• _Estratto del documento_
○ ○ ○

In Always true to you in my fashion (“Sempre onesta con te ma a modo mio”), Reese torna a vestire i panni della Material girl ma non gioca a nascondino, e quando canta del petroliere texano che le firma dei begli assegni o del plutocrate che in cambio di un buffetto su una guancia le regalerà un cappellino da Parigi lo fa con una ruvidezza e una cupidigia mai osate dalle altre interpreti di questo standard. Nell’album abbondano gli sugar daddy: oltre al paparino di My heart belongs to daddy c’è Daddy, una canzone dei primi anni quaranta di Bobby Troup, in cui una ragazza chiama il suo amante “papino” e lo convince a comprarle bei vestiti e altre cose lussuose. Della Reese, sostenuta da un mambo, non fa la gatta morta, il ritmo scoppiettante dell’arrangiamento non glie lo permette, ma la butta quasi sul ridere: non scandisce neanche le parole ma le lega strettamente tra loro con mestiere da grande interprete.

○ ○ ○

(Dati registrati)
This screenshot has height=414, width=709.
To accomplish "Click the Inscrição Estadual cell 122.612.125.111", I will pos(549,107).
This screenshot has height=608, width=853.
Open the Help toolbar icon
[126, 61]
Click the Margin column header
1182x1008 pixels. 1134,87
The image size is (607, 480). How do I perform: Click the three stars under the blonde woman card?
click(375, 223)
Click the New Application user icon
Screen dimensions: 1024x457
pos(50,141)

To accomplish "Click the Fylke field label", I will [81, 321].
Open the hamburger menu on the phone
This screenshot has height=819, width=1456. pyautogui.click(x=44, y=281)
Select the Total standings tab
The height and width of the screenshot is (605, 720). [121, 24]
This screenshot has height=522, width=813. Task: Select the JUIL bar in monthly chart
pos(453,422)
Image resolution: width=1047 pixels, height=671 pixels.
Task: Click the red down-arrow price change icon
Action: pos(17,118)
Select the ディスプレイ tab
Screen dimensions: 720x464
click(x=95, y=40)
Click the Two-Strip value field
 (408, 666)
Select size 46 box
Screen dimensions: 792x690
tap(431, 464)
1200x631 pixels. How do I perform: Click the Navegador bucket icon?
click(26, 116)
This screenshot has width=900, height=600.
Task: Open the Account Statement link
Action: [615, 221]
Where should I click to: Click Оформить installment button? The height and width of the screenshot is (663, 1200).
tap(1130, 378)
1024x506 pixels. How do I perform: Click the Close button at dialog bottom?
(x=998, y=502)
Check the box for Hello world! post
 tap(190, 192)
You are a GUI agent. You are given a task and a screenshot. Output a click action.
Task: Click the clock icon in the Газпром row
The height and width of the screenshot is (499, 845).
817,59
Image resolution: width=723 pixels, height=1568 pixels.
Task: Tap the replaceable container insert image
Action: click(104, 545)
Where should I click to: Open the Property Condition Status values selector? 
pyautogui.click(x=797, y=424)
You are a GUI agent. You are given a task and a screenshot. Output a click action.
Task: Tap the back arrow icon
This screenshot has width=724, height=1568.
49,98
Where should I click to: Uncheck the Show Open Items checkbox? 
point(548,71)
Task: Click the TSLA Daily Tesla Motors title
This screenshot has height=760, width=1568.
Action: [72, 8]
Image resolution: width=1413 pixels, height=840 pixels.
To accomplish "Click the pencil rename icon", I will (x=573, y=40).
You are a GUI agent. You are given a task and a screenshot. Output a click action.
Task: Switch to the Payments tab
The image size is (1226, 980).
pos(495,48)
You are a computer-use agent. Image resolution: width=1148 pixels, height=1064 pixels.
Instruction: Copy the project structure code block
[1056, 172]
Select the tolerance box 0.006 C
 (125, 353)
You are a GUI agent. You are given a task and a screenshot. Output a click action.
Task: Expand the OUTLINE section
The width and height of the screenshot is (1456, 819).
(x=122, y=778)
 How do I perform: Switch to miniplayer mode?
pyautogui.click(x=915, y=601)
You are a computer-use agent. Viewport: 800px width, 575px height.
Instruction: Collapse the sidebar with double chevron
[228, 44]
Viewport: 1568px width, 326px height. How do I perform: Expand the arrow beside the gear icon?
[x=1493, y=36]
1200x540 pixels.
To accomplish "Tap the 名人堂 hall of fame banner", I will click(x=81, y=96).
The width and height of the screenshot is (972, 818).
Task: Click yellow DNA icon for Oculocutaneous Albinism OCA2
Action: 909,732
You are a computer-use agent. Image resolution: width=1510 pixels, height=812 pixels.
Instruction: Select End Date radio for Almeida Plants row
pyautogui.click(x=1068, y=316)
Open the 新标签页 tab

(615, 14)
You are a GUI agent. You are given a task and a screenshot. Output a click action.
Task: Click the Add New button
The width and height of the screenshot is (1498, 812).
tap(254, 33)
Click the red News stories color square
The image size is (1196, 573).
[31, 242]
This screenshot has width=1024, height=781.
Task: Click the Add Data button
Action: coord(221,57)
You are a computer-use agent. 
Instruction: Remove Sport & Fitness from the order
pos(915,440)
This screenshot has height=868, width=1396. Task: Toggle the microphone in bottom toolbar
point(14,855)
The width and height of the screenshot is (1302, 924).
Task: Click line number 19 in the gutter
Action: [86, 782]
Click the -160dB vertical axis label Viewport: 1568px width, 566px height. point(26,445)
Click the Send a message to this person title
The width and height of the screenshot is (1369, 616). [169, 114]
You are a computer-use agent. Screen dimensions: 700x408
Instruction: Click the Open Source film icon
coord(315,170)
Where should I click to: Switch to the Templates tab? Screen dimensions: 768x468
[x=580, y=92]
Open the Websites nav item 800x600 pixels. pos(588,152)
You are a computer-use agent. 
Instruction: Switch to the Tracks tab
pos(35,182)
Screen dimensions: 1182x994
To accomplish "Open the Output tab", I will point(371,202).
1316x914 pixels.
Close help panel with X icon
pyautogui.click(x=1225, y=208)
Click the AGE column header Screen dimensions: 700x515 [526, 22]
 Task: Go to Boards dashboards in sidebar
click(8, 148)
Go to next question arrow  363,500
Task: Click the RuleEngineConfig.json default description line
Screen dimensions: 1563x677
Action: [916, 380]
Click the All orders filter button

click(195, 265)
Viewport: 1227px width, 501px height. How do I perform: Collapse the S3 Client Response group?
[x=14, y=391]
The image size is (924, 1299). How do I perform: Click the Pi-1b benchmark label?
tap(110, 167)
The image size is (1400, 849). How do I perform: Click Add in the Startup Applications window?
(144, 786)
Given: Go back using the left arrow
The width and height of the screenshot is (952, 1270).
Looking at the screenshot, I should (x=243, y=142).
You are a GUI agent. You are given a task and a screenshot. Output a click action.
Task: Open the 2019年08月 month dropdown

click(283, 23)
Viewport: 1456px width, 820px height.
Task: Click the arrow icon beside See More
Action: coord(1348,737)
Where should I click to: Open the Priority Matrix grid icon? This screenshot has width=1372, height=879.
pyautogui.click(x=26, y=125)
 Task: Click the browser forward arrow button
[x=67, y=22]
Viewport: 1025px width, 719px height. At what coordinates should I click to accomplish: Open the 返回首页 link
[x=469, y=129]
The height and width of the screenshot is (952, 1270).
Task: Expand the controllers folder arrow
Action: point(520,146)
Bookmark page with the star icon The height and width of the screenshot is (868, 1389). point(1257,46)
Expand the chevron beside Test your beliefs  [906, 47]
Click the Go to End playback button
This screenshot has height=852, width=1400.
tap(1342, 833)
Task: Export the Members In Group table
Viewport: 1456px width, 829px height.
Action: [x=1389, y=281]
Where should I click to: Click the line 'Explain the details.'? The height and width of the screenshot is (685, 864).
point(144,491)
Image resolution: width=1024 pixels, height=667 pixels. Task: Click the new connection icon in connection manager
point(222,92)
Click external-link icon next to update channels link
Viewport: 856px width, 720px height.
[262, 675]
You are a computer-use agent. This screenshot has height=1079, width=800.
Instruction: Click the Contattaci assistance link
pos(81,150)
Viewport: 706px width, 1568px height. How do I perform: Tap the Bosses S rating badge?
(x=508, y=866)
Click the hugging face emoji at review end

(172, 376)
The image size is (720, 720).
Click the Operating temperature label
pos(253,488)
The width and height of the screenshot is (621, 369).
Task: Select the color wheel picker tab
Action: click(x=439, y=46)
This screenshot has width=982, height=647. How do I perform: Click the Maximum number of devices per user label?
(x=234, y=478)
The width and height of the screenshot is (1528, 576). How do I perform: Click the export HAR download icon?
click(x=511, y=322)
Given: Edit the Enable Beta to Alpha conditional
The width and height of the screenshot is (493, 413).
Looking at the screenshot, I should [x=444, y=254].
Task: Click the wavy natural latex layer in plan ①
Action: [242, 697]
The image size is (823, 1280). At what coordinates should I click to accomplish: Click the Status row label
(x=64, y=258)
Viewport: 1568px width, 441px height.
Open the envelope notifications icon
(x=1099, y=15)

○ ○ ○

Puoi proseguire il testo sull'album di Della Reese, scrivendo il seguito subito dopo l'ultima frase riportata?

• _Risposta_
Ci si diverte e si ride in Della Della cha cha cha, e proprio per questo l’ultima canzone, Love for sale di Cole Porter, colpisce per il brusco cambio di registro. Reese riesce a rendere drammatico e intimo un pezzo sulla natura opportunistica dell’amore. Fino a quel momento ha cantato di ragazze facili e di paparini generosi, di crociere a caccia di milionari, di capricci da ragazzina e di uomini come “male necessario” per pagare i conti. Improvvisamente, ed è qui il colpo di teatro, muovendosi cauta su un arrangiamento di marimba e di vibrafono Reese smette di giocare, tira fuori la Dinah Washington che è in lei e lascia parlare le parole amare e disincantate della canzone. Il giochino del ritmo latino usato per giustificare bamboleggiamenti e doppi sensi piccanti viene giù e l’arrangiamento allegro del cha cha cha fa da sfondo all’ultimo disvelamento, l’amore è una merce che si vende e si compra: “Lasciate che i poeti cantino dell’amore, io conosco ogni tipo di amore molto meglio di loro”.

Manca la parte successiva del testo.